Colligo NewsThe Future of Content Services and ECM: A New Outlook

Two years ago, Colligo wanted to know what drove organizations to find ECM (Enterprise Content Management) solutions. We polled attendees during a Future of Enterprise Content Management webinar we did with AIIM and found that 38% said either compliance and risk, or costs and productivity were their key business drivers. Organizations faced the challenge of balancing those two objectives, and few had a data compliance strategy in place.

We interviewed Colligo Presale Engineer Roland Reddekop to ask what he sees next for ECM and Content Services. Drawing on lessons from the SharePoint Conference and experiences serving hundreds of organizations tackling knowledge management and information compliance, Roland offers four predictions for the future of content services and practical advice for organizations looking to take advantage of Microsoft’s evolving capabilities.

Q: In 2017, Gartner declared that ECM was “dead, kaput” and being replaced by Content Services. Where are we at today?

Roland Reddekop: Gartner’s death certificate for ECM was issued because the longstanding approach of ECM vendors to move all content into a central repository for management was no longer viable. Modern content is created and held in a wide variety of repositories and enterprises need to manage all content in place throughout the full lifecycle of knowledge and records management including document creation, sharing, consumption, reuse, archival and disposal. Gartner proposed a new term for this nimble, decentralized approach: Content Services. The term was quickly taken up by key vendors like Microsoft.

The Microsoft promise today is to equip businesses for end-to-end content management from creation, sharing and search minimum requirements for knowledge management, through to information compliance.

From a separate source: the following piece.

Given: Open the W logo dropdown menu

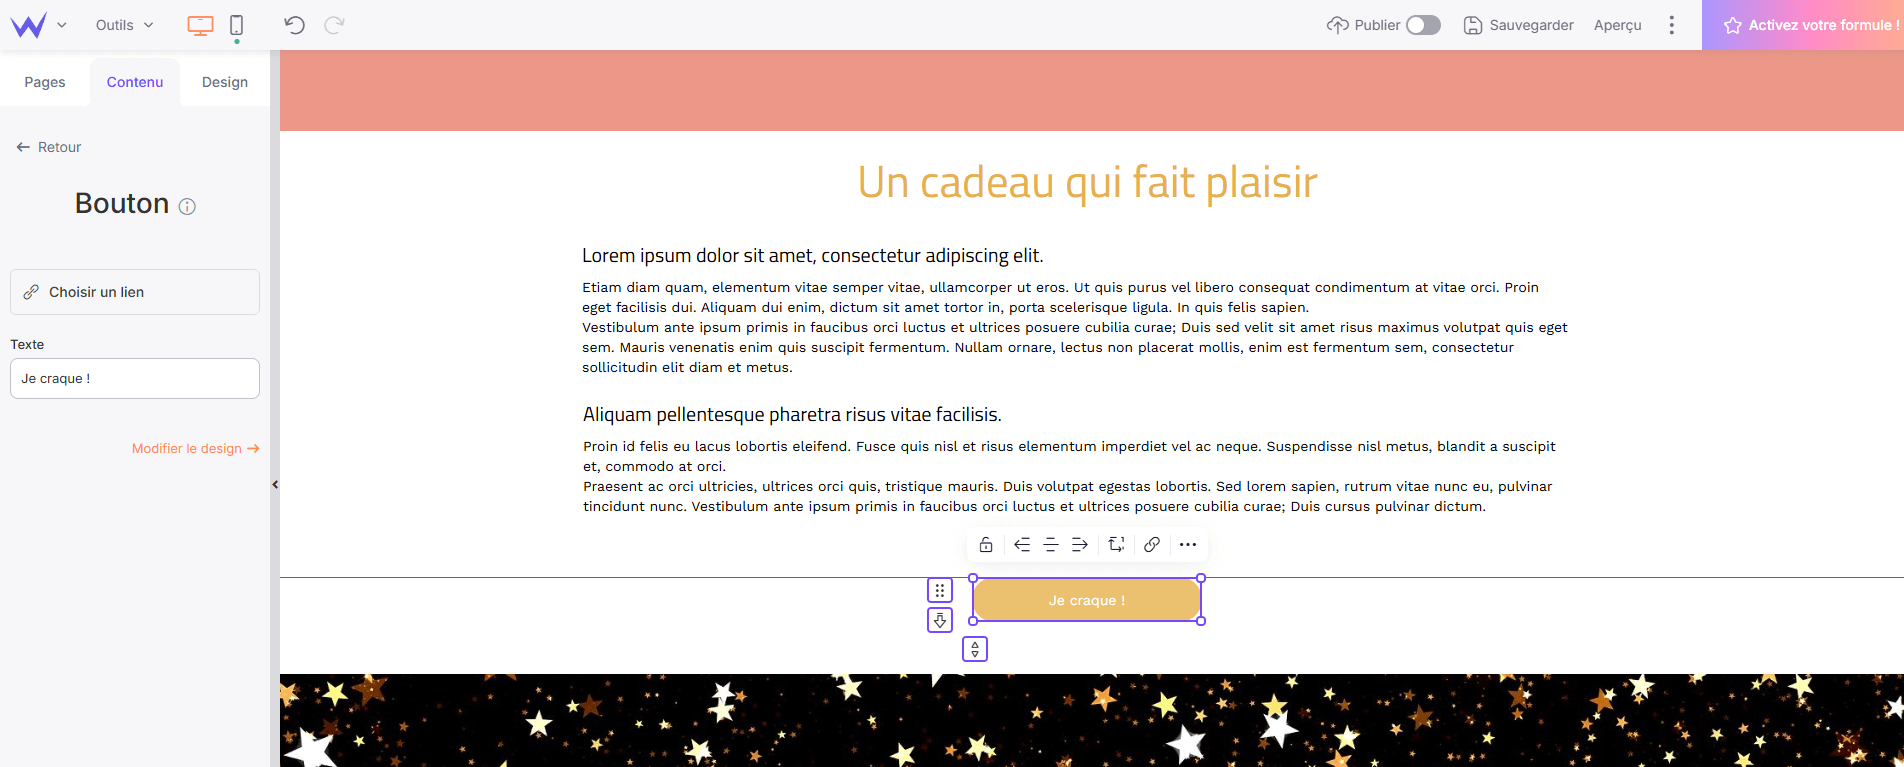Looking at the screenshot, I should [38, 25].
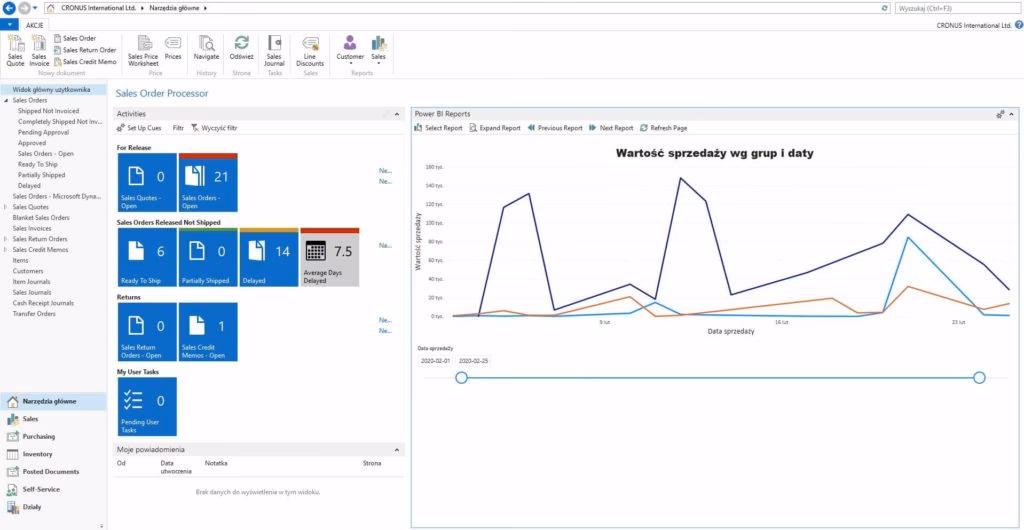Click the Sales Quote ribbon icon
This screenshot has height=530, width=1024.
coord(15,49)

In the last few years Microsoft has developed an overall strategy and system of capabilities to invite organizations to manage content throughout Office 365, not just SharePoint. The Microsoft promise today is to equip businesses for end-to-end content management from creation, sharing and search minimum requirements for knowledge management, through to information compliance. With Office 365 retention and sensitivity Labels, organizations can classify content anywhere in the O365 universe. We’ve transcended the old centralized approach, and Microsoft Content Services strive to respond to both top business drivers: productivity and compliance, for the lowest cost.

Q: The full promise of Content Services and Office 365 are lofty – have you seen organizations seizing on those capabilities?

The shift is starting. Certainly, we are seeing evidence of more and more organizations adopting Office 365. We see it among our existing customer base, among progressive organizations that attend our webinars and in research by AIIM, Microsoft and MVPs in our network.

When it comes to Content Services compliance capabilities, there is incredible curiosity in the potential of utilizing O365 sensitivity and retention Labels, and how to get started, but few organizations have put Labels in place yet. We have readied ourselves for the compliance adoption wave we see coming. Colligo was first to market with Office 365 add-ins that let users save emails and documents into SharePoint with Labels.  Developing those products has required us to think ahead about the compliance potential of Office 365.

On the knowledge management side, there is a continued strong demand for content services that help modern workers achieve greater productivity. My work focuses on making it easy to capture, tag and share information from Outlook and Office into SharePoint. The Content Services tools available are powerful. The key is to roll them out in a way that users want to use them.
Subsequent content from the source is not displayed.